Fondé en 1983 --Unis pour la diversité et l'égalité raciale

QUEBEC'S CHECK OF INTERNATIONAL STUDENTS' FRENCH PROFICIENCY LIKELY RACIALLY DISCRIMINATORY AND UNCONSTITUTIONAL



Montreal, April 18, 2017 — The recent practices of the Quebec Ministry of Immigration, Diversity and Inclusion (MIDI) to scrutinize and penalize international students about their French proficiency may be racially discriminatory, in violation of these students' constitutional rights, and should be legally challenged.

Recently, many international students, notably from China, India and the Middle-East, have seen their application for the Certification of Selection of Quebec (CSQ), which paves the way for permanent residency in Canada, rejected by MIDI officials.

Since January 2017, several students have received a letter summoning them to an interview at the MIDI office, for the stated purpose of checking whether they meet the requirements of the Quebec Experience Program (PEQ), a fast-track program for international students to obtain a CSQ in view of gaining permanent residency.

In this letter, the department states that “[there are] grounds to believe that you have provided information or a document that is false or misleading regarding your level of knowledge of the French language.”

At this meeting, the students were met by a French language evaluator, who was sometimes accompanied by an immigration official, and were asked to converse in French. The interview usually lasted for 30 minutes. Afterwards, the students received a letter from MIDI stating that their CSQ application has been rejected on the basis that they have shown a level of oral French below level 7 or 8 of the Quebec ranking of the French competency level.

The impacted international students have submitted, as part of their CSQ application, a certificate of French language training issued by local schools or school boards. Most of them have disbursed thousands of dollars in tuition to study French, often during an entire year, in order to receive this official certificate of French language competency, an essential document for the issuance of the CSQ.

For MIDI, the purported failure of the oral French evaluation is an indication that the students have provided false or misleading information or documentation. Consequently, they may be banned from re-applying for the CSQ for a period of five years.

CRARR considers these MIDI practices to be constitutionally suspect since they disproportionately impact racialized students more so than those from France and the United States, the two other major groups of international students.

“MIDI engages in heightened scrutiny and suspicion of mostly racialized international students by singling them out for differential treatment, while failing to inform them why their French language certificate is 'false or misleading', when this document is legally issued by a Quebec school board,” said CRARR Executive Director Fo Niemi.

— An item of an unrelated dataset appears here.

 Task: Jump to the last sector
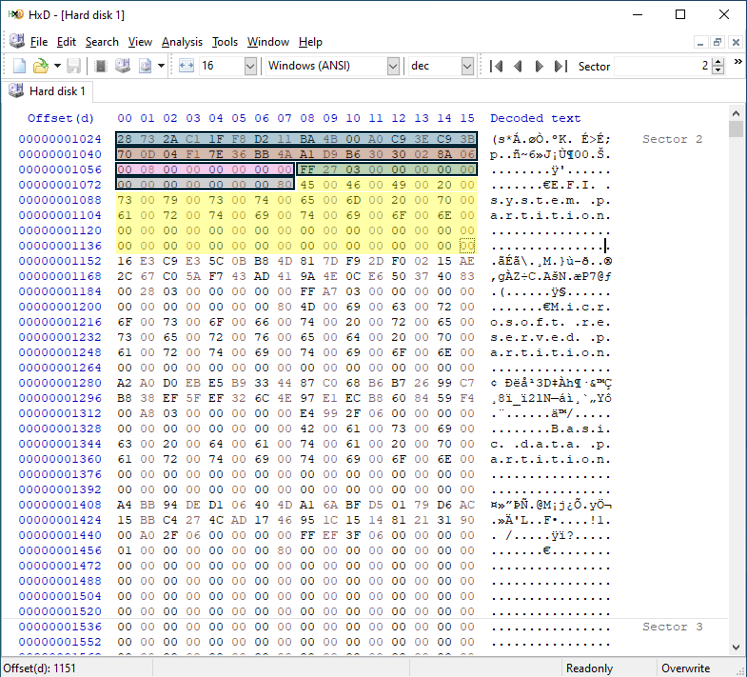point(560,66)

“Key elements of profiling based on race, language and national origin are present,” he noted.

“The process lacks transparency and fairness, and may involve arbitrary testing methods, as the evaluation is strictly oral, without known evaluation criteria, and conducted by individuals without proper identification and known credentials”, Niemi added.

It is clear that the MIDI process operates under the presumption that the international students have knowingly or deliberately submitted a fraudulent certificate pertaining to French language competency.

“In its letter of summon, the MIDI informs the CSQ applicant, at the outset, of the department's intent to reject their application on the grounds that the submitted certificate is 'false or misleading', without presenting any evidence to this effect, before, during or after the interview, ” said Me Stephen De Four-Wyre, a member of CRARR's legal team.

“This presumption of guilt is a clear violation of the students' constitutional right to the presumption of innocence because it is an arbitrary reversal of the burden of proof onto each student who now has the onus to prove that he or she did not commit fraud”, added De Four-Wyre.

CRARR's legal team is set to help any international student who has been denied the CSQ or banned from reapplying. As a first step, CRARR has formally requested the Quebec Ombudsman to launch an investigation into MIDI's administrative practices.

“MIDI’s treatment of these international students goes right against the Quebec government's laudable objective to entice them to stay in Quebec as productive permanent residents, and future citizens,” Niemi noted.